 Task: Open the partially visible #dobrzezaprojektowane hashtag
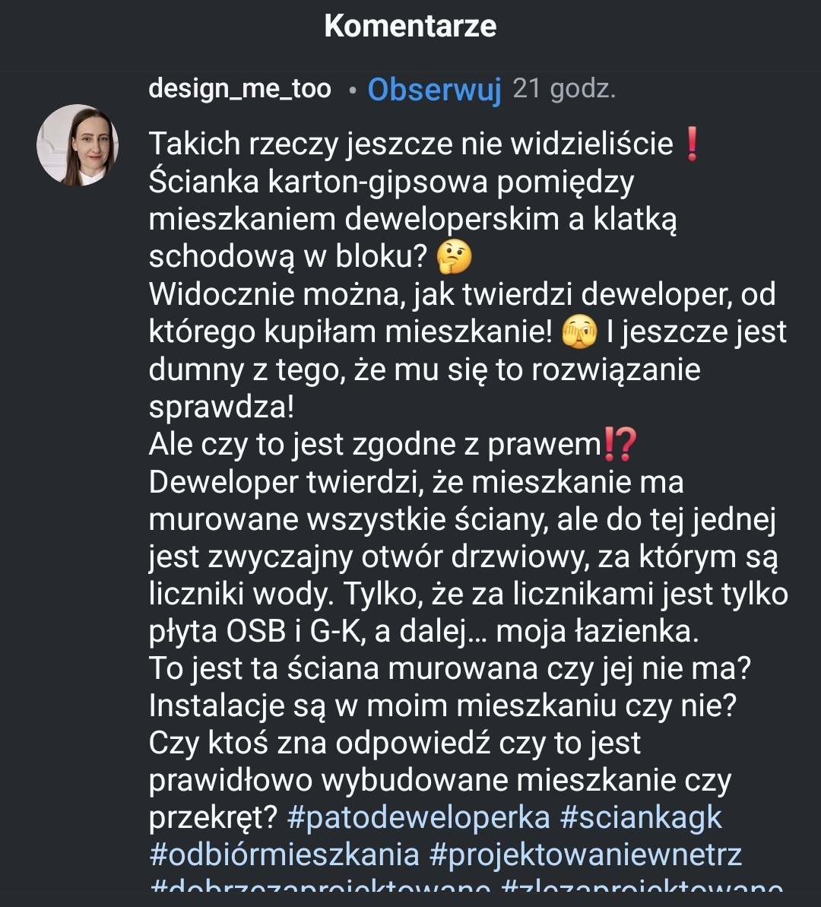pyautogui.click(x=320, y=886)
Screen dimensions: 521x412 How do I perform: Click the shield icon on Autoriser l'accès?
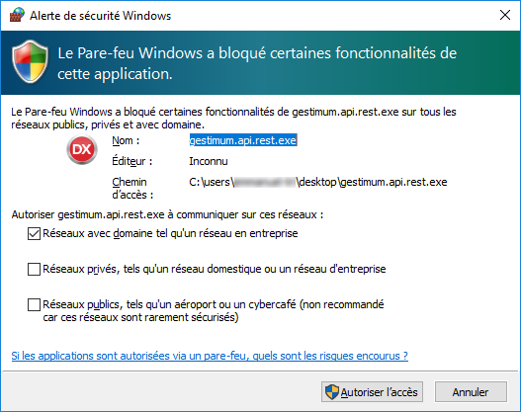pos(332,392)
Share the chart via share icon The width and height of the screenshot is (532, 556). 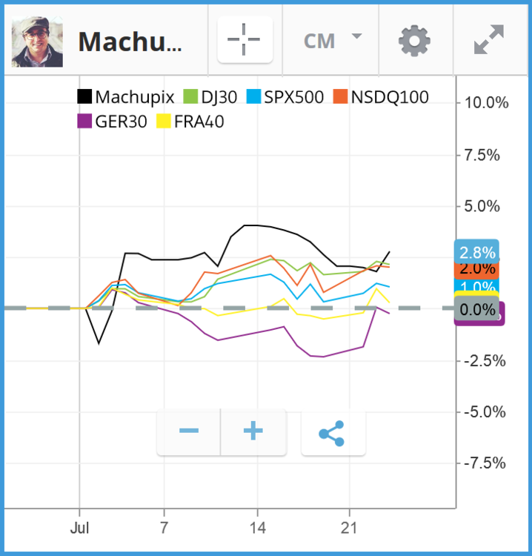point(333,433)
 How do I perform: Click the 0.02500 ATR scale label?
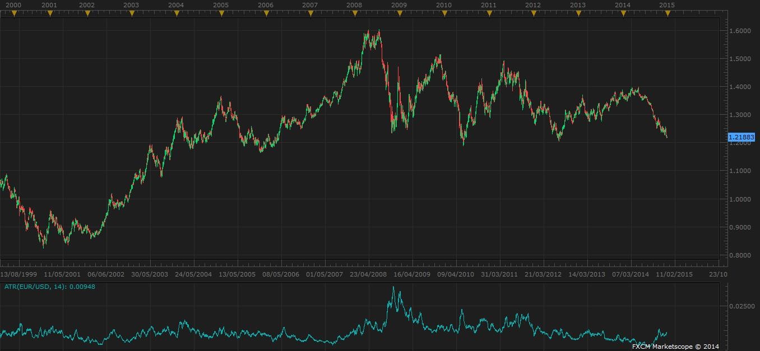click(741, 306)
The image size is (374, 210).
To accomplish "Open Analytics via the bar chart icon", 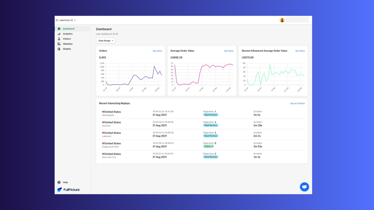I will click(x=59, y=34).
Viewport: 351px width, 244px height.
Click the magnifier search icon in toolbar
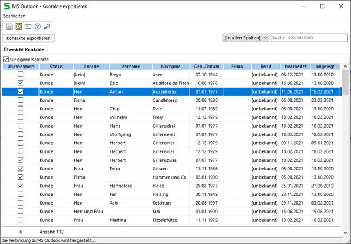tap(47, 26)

:::

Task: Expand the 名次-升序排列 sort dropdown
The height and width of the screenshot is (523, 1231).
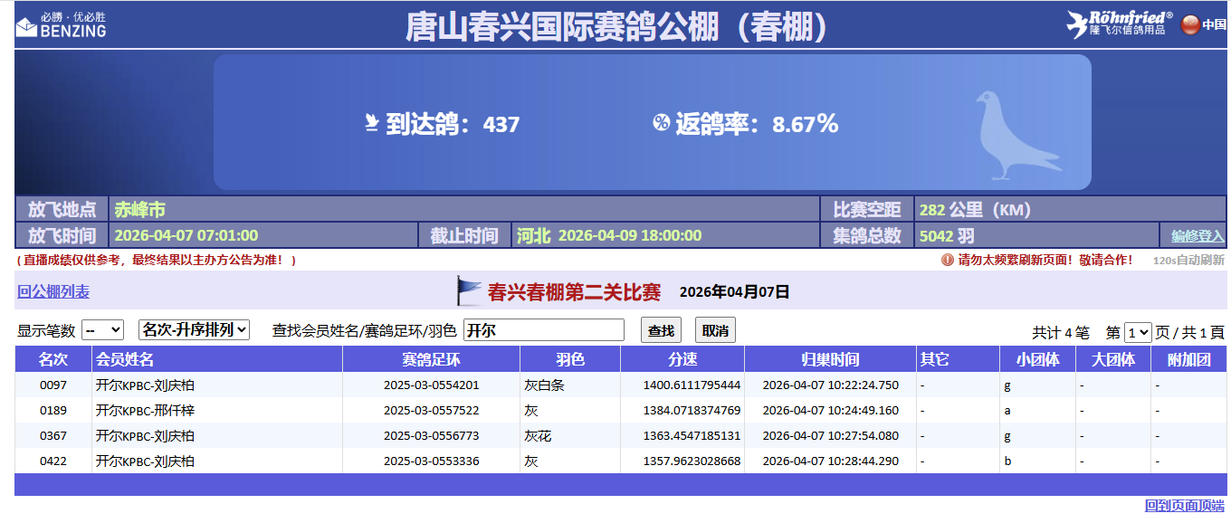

:::

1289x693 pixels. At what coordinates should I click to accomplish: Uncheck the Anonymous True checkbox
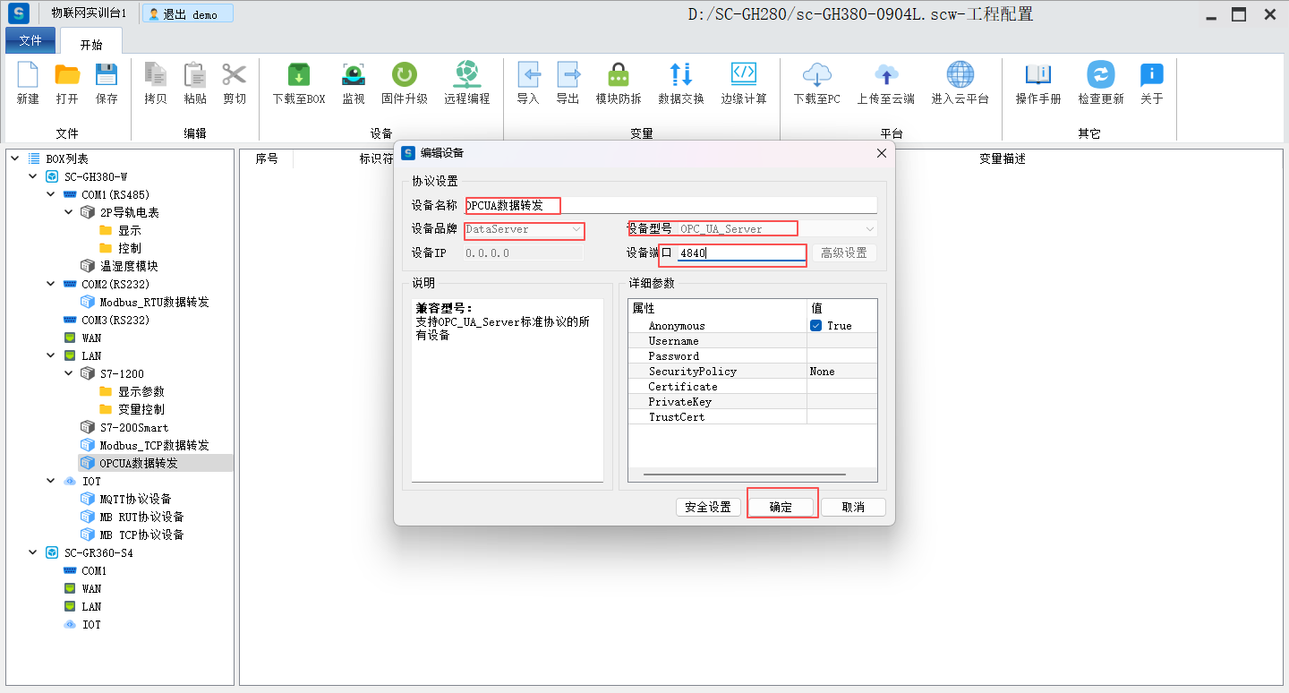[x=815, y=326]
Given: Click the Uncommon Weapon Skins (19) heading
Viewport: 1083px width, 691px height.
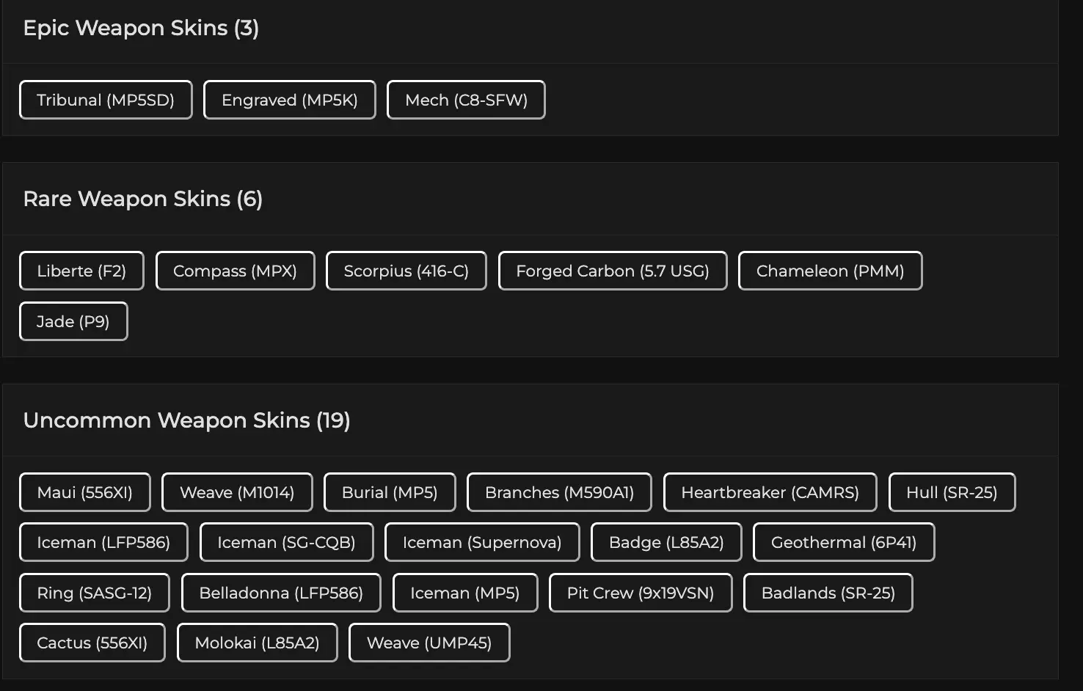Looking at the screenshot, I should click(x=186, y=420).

:::

#### Problem requirements
Copy back the listing above exactly, but only from the line with "Task: Expand the 名次-升序排列 sort dropdown" through the line with "The height and", both ends included.

#### Solution to this problem
Task: Expand the 名次-升序排列 sort dropdown
The height and width of the screenshot is (523, 1231).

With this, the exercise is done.